▶ DOCUMENT EXCERPT:
══════════

Hey guys, long time no see!
Well actually, I am online every day, keeping up with the things you do. I am here watching you
But oh man, am I still really a part of the community I love so much? This is like my second life, my other reality. And I miss it.
Feeling kinda lost.. and I am deep in thought.
Lately I haven't drawn at all.. there are so many things I want to draw, but the motivation, the inspiration, they have both left me.
I can't really blame life, though that's easy to do. Sure I work alot, 6 nights a week, and it is taking a toll on me. I have an appartement
and animals to care for. BUT, drawing is my life.. and without it I am not complete. Even if I have tons to do, I have always made time
for it.
What has changed?
See, I am as said lost in thought. Why I love drawing so much is because of the sharing - sharing of thoughts and emotions printed into
a work of art. A picture says more than a 1000 words, right? But, and I am asking you now, have I really succeeded doing that? Have I
summoned thoughts and emotions within you with my art? Have I ever inspired someone?..
Since young days I have been told that people "hate" me because I draw so good, and that they want to stop drawing because of it.. that
is the exact opposite of what I am trying to do here! Just as many artists have inspired me I want to do the same to others! I want to
be a reason for you to keep drawing. I want to share with you, I want you to share with me. I want to give you an idea, I want to get an
idea from you. Lately I just feel like.. why should I go on doing something that doesn't seem to matter, or do any good, anyway?

══════════

▶ SHORT TASK 1: Transcribe the listing's lines verbatim, starting at the line that contains "The height and width of the screenshot is (1708, 2168)." and ending at the line that contains "Action: tap(47, 621)".
The post above and the listing that follows are unrelated material.

══════════

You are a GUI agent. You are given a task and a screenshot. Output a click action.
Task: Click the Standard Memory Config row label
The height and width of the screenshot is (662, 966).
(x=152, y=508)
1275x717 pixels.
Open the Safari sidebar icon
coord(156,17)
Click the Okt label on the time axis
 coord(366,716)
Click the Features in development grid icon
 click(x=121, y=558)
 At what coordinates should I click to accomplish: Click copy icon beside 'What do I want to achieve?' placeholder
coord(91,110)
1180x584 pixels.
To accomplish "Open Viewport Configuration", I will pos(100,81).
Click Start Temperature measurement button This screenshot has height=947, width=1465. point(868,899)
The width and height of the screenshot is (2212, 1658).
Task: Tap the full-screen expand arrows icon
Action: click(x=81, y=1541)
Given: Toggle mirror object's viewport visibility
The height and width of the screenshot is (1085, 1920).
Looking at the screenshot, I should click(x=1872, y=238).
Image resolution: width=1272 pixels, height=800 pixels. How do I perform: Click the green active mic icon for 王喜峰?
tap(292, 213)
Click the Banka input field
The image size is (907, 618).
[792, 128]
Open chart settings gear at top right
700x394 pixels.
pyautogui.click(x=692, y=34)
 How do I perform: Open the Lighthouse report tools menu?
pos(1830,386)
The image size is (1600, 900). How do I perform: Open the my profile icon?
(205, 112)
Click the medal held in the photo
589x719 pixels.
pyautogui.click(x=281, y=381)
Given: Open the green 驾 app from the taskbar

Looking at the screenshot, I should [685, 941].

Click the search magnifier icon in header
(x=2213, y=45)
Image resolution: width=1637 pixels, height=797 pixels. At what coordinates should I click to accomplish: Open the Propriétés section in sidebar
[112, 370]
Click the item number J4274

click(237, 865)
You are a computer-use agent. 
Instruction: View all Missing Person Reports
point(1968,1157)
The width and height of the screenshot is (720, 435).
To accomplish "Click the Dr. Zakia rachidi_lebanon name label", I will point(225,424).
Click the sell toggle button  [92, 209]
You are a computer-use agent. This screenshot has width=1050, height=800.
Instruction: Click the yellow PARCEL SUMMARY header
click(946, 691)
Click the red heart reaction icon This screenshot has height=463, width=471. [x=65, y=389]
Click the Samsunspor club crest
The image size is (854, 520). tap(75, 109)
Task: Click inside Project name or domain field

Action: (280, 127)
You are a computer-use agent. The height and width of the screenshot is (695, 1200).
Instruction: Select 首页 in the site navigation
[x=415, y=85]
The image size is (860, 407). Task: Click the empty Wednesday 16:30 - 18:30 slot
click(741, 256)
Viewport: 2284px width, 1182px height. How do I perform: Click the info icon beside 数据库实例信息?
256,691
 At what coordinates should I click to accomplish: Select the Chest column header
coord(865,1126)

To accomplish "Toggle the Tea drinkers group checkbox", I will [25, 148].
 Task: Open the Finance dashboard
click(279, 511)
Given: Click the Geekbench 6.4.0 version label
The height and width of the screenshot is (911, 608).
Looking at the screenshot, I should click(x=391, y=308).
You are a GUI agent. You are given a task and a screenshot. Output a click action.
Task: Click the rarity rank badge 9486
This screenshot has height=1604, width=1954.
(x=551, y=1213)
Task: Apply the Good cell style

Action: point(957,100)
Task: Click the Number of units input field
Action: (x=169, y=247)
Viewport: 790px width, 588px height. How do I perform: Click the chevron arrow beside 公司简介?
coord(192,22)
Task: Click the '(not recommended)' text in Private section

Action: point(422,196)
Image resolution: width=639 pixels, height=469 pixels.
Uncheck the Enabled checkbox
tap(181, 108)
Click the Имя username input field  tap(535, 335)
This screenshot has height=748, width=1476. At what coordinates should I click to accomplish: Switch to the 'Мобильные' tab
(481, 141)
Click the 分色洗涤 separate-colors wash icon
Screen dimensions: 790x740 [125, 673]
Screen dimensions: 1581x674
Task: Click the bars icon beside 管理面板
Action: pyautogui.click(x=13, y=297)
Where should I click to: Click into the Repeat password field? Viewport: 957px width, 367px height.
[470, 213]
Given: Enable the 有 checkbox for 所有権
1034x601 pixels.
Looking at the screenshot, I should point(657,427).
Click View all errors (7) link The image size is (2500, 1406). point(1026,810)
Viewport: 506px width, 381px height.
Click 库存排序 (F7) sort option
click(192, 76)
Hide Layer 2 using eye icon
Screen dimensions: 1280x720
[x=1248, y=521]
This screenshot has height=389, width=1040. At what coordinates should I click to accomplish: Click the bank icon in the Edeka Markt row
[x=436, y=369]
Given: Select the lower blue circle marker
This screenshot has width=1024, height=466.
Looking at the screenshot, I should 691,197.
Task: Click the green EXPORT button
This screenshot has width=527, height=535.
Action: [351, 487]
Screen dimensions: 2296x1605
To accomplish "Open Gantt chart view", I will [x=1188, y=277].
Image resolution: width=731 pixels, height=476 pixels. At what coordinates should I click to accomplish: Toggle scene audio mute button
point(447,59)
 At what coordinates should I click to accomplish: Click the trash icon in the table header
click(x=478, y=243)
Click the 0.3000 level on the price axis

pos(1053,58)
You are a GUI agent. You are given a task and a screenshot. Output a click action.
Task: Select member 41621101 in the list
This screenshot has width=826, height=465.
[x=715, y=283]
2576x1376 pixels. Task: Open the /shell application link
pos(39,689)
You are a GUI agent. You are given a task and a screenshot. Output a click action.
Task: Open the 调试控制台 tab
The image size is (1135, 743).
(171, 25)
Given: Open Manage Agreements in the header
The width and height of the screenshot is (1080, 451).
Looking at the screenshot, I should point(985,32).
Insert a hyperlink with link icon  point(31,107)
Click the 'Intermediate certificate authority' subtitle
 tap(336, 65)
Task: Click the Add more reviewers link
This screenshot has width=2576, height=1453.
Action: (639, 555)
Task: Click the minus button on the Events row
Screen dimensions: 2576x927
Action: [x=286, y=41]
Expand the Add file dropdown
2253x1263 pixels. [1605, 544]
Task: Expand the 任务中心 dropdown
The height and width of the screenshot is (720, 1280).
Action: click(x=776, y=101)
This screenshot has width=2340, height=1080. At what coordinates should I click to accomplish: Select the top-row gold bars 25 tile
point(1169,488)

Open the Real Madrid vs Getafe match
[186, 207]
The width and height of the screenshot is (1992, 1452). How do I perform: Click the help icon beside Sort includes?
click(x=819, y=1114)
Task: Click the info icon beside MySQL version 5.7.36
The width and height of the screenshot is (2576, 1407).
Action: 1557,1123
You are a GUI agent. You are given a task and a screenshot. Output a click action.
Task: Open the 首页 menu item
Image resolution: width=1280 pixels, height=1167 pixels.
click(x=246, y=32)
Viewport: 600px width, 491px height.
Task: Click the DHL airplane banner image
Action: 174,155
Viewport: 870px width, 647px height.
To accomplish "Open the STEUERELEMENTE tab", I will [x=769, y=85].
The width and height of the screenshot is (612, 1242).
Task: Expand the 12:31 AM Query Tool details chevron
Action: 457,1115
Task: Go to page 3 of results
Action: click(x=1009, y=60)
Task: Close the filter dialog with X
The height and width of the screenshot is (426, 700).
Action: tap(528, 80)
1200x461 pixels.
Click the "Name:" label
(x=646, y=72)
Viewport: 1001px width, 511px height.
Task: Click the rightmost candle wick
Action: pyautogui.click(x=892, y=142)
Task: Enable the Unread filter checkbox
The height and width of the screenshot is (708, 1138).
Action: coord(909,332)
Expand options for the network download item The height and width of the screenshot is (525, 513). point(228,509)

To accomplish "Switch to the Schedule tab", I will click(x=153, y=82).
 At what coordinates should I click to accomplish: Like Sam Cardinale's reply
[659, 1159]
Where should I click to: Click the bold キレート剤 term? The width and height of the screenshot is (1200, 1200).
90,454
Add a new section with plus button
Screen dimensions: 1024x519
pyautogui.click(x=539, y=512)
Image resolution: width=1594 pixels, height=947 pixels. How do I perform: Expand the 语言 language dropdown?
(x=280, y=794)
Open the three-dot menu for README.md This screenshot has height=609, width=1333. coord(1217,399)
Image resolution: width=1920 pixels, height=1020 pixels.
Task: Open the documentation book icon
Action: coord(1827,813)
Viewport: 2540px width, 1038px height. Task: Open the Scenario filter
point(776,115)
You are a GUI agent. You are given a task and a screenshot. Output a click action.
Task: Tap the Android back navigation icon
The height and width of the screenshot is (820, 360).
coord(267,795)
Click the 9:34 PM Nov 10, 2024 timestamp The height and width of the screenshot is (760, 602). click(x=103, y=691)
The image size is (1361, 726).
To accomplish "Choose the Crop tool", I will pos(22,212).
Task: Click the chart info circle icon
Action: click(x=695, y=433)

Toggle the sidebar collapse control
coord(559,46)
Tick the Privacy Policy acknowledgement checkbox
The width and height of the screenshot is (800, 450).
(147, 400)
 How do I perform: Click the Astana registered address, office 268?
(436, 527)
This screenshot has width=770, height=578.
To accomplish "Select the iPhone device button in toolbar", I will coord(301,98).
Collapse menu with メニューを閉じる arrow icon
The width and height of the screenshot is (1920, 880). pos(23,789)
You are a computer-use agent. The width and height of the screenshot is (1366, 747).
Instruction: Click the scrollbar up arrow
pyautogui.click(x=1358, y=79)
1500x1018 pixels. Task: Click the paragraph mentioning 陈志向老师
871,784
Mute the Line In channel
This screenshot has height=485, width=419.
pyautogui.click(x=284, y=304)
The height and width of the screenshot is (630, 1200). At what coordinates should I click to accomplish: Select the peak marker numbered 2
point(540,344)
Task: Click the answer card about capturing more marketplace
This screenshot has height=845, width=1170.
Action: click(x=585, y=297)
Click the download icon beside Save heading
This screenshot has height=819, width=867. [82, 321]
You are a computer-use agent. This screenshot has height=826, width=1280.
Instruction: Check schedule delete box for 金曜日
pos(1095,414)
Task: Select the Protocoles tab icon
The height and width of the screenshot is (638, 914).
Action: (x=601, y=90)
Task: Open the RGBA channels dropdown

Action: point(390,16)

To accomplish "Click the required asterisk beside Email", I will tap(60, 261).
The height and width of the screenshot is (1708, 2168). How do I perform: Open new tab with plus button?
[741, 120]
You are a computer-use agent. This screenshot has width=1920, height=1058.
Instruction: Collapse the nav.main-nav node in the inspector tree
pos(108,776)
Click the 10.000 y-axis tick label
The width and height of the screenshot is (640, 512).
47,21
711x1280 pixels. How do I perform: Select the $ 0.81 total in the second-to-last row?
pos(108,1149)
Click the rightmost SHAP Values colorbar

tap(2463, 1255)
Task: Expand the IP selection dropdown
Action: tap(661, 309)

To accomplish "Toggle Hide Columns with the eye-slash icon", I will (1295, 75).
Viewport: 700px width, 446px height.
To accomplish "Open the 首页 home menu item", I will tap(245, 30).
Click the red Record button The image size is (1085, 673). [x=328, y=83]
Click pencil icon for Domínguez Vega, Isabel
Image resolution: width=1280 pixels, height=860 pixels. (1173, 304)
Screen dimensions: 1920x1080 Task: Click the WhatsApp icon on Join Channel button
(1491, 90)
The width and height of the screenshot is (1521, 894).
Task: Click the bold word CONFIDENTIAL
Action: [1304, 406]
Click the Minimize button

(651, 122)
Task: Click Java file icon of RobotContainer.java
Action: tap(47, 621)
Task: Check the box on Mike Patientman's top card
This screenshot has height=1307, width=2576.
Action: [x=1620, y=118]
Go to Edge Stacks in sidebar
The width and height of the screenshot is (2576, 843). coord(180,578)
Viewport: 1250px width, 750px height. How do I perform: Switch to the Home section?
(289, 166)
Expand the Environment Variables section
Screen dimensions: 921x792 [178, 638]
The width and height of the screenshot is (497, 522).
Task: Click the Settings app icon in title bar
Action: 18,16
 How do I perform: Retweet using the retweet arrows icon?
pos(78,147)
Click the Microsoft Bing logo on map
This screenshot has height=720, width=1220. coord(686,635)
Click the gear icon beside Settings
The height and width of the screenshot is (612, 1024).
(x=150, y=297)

══════════

▶ SHORT TASK 2: For each statement, answer yes or no according to the post about losing the motivation to draw, and quote the words from the post that settle it: (a) The author works six nights a week. (b) The author has been drawing a great deal lately. (c) The author has been told that people want to stop drawing because of the author's skill.

▶ FULL OUTPUT 1:
The height and width of the screenshot is (1708, 2168). How do I perform: Open new tab with plus button?
[741, 120]
You are a computer-use agent. This screenshot has width=1920, height=1058.
Instruction: Collapse the nav.main-nav node in the inspector tree
pos(108,776)
Click the 10.000 y-axis tick label
The width and height of the screenshot is (640, 512).
47,21
711x1280 pixels. How do I perform: Select the $ 0.81 total in the second-to-last row?
pos(108,1149)
Click the rightmost SHAP Values colorbar

tap(2463, 1255)
Task: Expand the IP selection dropdown
Action: tap(661, 309)

To accomplish "Toggle Hide Columns with the eye-slash icon", I will (1295, 75).
Viewport: 700px width, 446px height.
To accomplish "Open the 首页 home menu item", I will tap(245, 30).
Click the red Record button The image size is (1085, 673). [x=328, y=83]
Click pencil icon for Domínguez Vega, Isabel
Image resolution: width=1280 pixels, height=860 pixels. (1173, 304)
Screen dimensions: 1920x1080 Task: Click the WhatsApp icon on Join Channel button
(1491, 90)
The width and height of the screenshot is (1521, 894).
Task: Click the bold word CONFIDENTIAL
Action: [1304, 406]
Click the Minimize button

(651, 122)
Task: Click Java file icon of RobotContainer.java
Action: tap(47, 621)

▶ FULL OUTPUT 2:
(a) Yes: "Sure I work alot, 6 nights a week"
(b) No: "Lately I haven't drawn at all.."
(c) Yes: "people "hate" me because I draw so good, and that they want to stop drawing because of it"